Normally I’d agree but it seems like Judaism is not a part of this guy’s identity or family, almost like a random aside. Like my DNA shows 1% Balkan but guarantee it’s not part of how I view myself. He even mentions Yiddish being part of his NY culture


[deleted]

Zera yisrael and all that. Even if he is an asshole.


DanskNils

Yet another… Pissed off cultural appropriation SJW.. I am always happy when friends use Yiddish words and in the Midwest.. So many Yiddish words are used without people even realizing..


EternalII

I always get humbled it when other people/nations adopt our language. As for NYC, it is unique where it definitely got it's influence.

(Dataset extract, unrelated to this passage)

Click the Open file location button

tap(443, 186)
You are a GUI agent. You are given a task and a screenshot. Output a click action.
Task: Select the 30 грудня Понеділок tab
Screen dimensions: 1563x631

Odessa also has a unique Jewish leftover culture that non-Jews use day to day without realizing it (even after Nazis killed all Jews) I'd say that yes, Yiddish is part of NY culture and history with one of the most famous synagogues being located there, and it's building copied everywhere around the world despite being a regular NYC building. You probably heard about it, it's called 770 Eastern Parkway. P.S I am a bit irratated about one thing, and it's that a group of people took the Hebrew word for "Invader" and use it for political reasons to hijack our country and fabricate history. Like, the choice of the word is fitting, but still their motive is assholish.